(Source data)
[Start of Attachment]
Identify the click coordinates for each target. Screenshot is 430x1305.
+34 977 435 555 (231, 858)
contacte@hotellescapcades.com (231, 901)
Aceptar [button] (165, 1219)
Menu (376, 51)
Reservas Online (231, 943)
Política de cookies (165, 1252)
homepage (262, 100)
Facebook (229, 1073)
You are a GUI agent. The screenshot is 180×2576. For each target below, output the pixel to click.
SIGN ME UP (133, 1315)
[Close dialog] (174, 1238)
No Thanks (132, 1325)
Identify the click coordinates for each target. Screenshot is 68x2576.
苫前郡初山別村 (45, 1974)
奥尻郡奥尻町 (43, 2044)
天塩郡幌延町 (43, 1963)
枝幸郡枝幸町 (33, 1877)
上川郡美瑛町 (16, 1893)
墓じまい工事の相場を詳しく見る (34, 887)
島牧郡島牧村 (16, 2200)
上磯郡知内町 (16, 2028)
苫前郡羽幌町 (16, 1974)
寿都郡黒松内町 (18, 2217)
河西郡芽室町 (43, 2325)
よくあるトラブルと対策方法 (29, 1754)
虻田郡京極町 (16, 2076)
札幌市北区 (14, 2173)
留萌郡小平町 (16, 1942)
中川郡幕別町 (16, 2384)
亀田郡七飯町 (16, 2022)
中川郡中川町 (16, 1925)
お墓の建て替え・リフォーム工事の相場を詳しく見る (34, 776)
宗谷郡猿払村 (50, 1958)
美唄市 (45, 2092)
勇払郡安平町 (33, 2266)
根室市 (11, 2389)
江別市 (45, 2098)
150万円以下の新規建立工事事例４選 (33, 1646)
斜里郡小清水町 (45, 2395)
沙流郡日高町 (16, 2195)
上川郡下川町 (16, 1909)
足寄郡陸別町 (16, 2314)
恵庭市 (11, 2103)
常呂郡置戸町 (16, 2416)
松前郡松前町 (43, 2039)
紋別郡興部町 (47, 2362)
[End of Attachment]
● **Required work**
Only the lines from the one containing "河西郡芽室町 (43, 2325)" through the last line of the records above are to be reproduced, exactly and with both ends included.

● **Task solution**
河西郡芽室町 (43, 2325)
よくあるトラブルと対策方法 (29, 1754)
虻田郡京極町 (16, 2076)
札幌市北区 (14, 2173)
留萌郡小平町 (16, 1942)
中川郡幕別町 (16, 2384)
亀田郡七飯町 (16, 2022)
中川郡中川町 (16, 1925)
お墓の建て替え・リフォーム工事の相場を詳しく見る (34, 776)
宗谷郡猿払村 (50, 1958)
美唄市 (45, 2092)
勇払郡安平町 (33, 2266)
根室市 (11, 2389)
江別市 (45, 2098)
150万円以下の新規建立工事事例４選 (33, 1646)
斜里郡小清水町 (45, 2395)
沙流郡日高町 (16, 2195)
上川郡下川町 (16, 1909)
足寄郡陸別町 (16, 2314)
恵庭市 (11, 2103)
常呂郡置戸町 (16, 2416)
松前郡松前町 (43, 2039)
紋別郡興部町 (47, 2362)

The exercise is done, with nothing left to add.